● **SELECTED EXCERPT**:
━━━━━━━━

Louisiana is a great state. Home to Bourbon Street, jazz, and perhaps most importantly, the antics of the Robertsons of Duck Dynasty fame. On a less positive note the state is currently the home of the nation’s highest rate of births to unwed mothers, currently at 54% of all births. Sadly, the rate has exceeded 50% for years.
Let’s imagine that many of those babies are born malnourished and as a result are born prematurely. Looking at the staggering costs associated with premature births and the negative health consequences for the children themselves, a citizens group decides to do something about it. They get a measure put on the ballot that would amend the state’s constitution to state that basic healthcare for babies is a right and that hospitals must provide free neonatal care and nutrition to all expectant mothers if requested. The ballot passes with a majority of the vote.
One New Orleans hospital doesn’t like the mandate and sues in federal court claiming it’s unconstitutional based on the Takings clause of the US Constitution. A federal judge agrees and throws the legislation out. The governor agrees with the judge and decides not to appeal the ruling. Suddenly, the state where the citizens have decided that they want to put the health of children ahead of the profits of rich corporations is suddenly unable to do so. Now the supporters of the referendum have no choice to appeal the ruling to the US Supreme Court. The Supremes agree to take the case… only to decide that the plaintiffs don’t have standing, saying: “We have never before upheld the standing of a private party to defend the constitutionality of a state statute when state officials have chosen not to,”… “We decline to do so for the first time here.” Now, this story of course is fiction, but the ruling by the Supreme Court is not. This is the exact language the majority used in their ruling in Hollingsworth v. Perry, the Prop 8 case where a federal judge threw out a constitutional amendment to the California constitution stating that marriage is between a man and a woman. While this Louisiana scenario was hyperbole, the reality is, that is the exact situation that could be seen in any state. A majority of citizens of a state can change their constitution to address any issue they deem appropriate, but if the governor claims that it’s unconstitutional vis-à-vis the US Constitution and a federal judge agrees with him, tough luck for the citizens.
Sound crazy? Not really. Remember, the Supreme Court did not judge Hollingsworth on its merits, but rather simply dismissed it based on whether or not the party that appealed had standing. If their goal was to uphold the unconstitutionality of Prop 8, which this decision does by default, they should have had the courage to decide as much and let the American citizens react. If they wanted to preserve state’s rights they should have thrown out the federal court’s decision and let California’s voters handle it at a state level. What they have done with this cowardly ruling is neither.

━━━━━━━━

● **DATA SECTION**:
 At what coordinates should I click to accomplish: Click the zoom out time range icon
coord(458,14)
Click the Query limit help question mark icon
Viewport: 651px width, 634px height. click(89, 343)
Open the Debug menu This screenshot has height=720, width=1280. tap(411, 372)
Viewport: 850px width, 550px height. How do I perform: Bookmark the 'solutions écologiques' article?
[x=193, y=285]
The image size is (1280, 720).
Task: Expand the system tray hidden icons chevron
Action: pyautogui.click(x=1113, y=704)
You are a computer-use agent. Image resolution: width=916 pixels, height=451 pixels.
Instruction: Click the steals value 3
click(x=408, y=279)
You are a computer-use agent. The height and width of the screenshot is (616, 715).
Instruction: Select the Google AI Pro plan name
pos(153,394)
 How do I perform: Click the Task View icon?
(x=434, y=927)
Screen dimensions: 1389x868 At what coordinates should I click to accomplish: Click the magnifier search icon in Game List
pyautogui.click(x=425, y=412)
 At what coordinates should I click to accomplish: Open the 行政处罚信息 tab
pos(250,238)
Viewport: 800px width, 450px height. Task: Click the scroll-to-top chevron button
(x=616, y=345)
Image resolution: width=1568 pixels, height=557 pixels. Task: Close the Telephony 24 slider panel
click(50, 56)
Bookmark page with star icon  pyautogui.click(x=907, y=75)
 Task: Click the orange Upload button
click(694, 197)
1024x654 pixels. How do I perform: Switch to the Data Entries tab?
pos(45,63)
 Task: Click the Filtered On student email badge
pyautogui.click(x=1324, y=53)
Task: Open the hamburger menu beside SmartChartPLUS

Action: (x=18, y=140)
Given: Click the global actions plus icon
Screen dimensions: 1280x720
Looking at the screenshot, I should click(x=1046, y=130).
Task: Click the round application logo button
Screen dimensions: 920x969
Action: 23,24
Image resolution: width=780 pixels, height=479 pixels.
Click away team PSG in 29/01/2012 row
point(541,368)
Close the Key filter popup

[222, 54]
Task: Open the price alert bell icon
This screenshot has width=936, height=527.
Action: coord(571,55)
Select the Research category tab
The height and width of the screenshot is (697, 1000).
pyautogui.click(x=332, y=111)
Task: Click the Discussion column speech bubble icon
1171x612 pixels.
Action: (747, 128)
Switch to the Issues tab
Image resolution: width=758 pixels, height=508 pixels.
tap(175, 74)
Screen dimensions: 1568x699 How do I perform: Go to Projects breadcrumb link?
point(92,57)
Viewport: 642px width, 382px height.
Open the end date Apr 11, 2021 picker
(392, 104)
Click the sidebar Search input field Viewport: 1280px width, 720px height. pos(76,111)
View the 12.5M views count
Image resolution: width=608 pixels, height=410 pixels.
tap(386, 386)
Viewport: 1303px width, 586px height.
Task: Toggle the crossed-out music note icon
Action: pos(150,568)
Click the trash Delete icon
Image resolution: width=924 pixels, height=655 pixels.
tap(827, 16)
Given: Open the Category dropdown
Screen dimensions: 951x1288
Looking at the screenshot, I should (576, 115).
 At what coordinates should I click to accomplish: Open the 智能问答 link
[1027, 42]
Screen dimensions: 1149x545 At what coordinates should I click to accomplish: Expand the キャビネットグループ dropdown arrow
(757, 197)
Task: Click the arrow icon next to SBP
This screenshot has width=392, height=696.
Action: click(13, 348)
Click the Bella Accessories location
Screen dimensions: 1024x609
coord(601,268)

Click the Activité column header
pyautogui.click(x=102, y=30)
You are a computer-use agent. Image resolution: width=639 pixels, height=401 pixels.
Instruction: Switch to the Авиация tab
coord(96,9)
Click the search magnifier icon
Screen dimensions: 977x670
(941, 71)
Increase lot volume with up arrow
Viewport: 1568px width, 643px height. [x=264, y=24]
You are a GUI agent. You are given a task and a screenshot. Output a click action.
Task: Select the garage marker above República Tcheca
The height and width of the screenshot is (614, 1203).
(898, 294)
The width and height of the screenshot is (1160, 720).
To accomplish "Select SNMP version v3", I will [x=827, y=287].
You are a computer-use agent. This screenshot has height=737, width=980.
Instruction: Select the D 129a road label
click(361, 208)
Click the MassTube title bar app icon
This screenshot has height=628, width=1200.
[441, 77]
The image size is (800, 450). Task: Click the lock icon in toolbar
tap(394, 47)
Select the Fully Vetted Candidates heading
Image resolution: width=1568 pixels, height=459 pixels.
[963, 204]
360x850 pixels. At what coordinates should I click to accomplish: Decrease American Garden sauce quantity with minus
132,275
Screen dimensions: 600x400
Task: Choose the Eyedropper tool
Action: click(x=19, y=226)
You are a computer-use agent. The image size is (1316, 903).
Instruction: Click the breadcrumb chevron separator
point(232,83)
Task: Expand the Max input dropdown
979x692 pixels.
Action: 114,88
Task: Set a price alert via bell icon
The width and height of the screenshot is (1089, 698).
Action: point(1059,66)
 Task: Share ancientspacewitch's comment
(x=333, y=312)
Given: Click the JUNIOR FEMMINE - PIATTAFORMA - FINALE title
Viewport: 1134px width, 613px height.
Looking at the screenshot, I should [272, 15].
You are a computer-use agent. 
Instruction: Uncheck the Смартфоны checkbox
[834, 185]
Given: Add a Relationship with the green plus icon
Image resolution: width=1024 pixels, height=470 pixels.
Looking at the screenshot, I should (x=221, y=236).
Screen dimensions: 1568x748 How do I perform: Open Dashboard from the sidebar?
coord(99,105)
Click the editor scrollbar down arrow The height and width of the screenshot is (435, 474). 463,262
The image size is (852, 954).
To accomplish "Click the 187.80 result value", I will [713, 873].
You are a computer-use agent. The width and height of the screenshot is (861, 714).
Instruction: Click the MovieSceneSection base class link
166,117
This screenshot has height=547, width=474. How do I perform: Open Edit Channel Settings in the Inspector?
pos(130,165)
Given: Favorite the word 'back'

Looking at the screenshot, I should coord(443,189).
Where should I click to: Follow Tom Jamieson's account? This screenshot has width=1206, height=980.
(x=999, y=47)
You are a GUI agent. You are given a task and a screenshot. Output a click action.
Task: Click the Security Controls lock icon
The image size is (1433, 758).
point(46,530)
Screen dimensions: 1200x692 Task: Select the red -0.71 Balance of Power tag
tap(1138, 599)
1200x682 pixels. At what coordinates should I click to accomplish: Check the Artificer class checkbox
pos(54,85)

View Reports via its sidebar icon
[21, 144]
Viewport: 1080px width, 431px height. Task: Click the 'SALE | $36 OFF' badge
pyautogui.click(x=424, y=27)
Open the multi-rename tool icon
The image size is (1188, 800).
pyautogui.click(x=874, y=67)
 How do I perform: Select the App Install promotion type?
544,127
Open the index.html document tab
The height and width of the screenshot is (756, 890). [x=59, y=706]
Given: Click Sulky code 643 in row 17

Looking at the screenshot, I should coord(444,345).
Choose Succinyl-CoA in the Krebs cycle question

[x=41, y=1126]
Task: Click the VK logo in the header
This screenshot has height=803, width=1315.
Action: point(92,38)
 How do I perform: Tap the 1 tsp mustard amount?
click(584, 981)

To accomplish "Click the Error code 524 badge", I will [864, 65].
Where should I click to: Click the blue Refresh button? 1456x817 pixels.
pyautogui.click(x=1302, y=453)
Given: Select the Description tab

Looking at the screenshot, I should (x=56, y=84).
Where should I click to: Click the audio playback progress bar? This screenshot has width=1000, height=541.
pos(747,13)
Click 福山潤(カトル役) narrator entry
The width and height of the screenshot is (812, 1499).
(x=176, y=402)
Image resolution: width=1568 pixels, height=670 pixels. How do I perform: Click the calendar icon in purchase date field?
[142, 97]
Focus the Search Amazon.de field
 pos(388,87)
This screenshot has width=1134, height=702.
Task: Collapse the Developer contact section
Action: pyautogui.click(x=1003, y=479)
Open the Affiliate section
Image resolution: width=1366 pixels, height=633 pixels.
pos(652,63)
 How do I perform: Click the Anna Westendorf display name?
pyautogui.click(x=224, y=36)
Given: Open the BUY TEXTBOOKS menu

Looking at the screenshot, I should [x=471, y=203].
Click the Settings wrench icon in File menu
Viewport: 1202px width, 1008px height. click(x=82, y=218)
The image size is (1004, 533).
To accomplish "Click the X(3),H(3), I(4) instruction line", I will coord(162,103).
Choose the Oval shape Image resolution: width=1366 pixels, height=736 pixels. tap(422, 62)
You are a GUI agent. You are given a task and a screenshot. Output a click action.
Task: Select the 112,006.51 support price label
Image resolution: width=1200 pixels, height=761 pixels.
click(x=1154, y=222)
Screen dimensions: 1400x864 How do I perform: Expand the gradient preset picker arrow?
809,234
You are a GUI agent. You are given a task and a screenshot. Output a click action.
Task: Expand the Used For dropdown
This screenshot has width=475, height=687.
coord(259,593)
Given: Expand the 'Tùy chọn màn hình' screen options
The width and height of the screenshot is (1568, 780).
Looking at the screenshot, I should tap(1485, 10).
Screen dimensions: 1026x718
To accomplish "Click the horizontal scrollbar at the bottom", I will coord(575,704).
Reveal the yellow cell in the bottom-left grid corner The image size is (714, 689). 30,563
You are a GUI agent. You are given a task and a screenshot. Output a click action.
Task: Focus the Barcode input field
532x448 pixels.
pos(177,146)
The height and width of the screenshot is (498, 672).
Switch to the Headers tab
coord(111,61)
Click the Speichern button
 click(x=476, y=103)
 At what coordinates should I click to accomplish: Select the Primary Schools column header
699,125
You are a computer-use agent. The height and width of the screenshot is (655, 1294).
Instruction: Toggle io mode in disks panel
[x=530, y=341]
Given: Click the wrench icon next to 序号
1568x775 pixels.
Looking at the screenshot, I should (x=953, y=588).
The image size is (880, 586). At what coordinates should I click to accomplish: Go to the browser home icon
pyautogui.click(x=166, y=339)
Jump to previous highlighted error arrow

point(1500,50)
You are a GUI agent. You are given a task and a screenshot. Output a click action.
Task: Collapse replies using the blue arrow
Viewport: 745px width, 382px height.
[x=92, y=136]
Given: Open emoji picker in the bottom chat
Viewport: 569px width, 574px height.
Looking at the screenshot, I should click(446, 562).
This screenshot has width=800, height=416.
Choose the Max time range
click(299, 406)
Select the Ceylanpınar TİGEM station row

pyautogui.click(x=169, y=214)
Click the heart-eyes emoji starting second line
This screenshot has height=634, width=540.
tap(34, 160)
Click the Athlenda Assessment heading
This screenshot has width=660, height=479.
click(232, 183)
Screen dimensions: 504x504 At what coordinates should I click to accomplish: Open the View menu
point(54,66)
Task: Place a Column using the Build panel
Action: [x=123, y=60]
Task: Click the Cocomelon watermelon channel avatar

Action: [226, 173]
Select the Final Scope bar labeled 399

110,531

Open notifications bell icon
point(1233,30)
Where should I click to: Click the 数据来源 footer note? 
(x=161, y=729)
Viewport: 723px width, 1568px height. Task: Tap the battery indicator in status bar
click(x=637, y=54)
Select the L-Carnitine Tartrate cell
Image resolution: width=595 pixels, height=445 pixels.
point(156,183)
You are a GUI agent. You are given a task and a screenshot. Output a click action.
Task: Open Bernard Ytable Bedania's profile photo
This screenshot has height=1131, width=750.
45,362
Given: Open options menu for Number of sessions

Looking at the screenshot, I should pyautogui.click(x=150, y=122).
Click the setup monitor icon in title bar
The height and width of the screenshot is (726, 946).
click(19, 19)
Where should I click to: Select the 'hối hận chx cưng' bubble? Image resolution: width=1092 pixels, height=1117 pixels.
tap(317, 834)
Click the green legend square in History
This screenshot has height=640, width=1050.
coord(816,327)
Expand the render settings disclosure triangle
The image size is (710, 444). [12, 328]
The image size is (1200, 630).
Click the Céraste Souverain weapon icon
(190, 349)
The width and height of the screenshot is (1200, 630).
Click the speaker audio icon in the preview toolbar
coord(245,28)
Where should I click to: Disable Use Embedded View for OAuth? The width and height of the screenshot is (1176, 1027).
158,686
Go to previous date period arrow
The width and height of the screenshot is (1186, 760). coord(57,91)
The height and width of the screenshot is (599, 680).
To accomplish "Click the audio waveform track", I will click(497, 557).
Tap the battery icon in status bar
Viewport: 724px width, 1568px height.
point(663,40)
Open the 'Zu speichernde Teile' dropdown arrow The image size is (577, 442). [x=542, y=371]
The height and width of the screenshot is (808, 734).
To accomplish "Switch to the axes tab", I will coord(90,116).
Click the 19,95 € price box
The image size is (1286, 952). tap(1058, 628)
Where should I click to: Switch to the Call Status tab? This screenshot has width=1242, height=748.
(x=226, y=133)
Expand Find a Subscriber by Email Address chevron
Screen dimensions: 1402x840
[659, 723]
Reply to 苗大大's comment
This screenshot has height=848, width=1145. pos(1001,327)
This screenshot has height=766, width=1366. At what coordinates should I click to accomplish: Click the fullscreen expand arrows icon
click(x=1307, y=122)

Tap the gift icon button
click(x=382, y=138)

━━━━━━━━

● **DESCRIPTION OF THE TASK**: From the essay above on the Hollingsworth v. Perry ruling, copy out everything from "Sound crazy? Not" down to "ruling is neither." word for word.

● **RESULT FOR THIS TASK**:
Sound crazy? Not really. Remember, the Supreme Court did not judge Hollingsworth on its merits, but rather simply dismissed it based on whether or not the party that appealed had standing. If their goal was to uphold the unconstitutionality of Prop 8, which this decision does by default, they should have had the courage to decide as much and let the American citizens react. If they wanted to preserve state’s rights they should have thrown out the federal court’s decision and let California’s voters handle it at a state level. What they have done with this cowardly ruling is neither.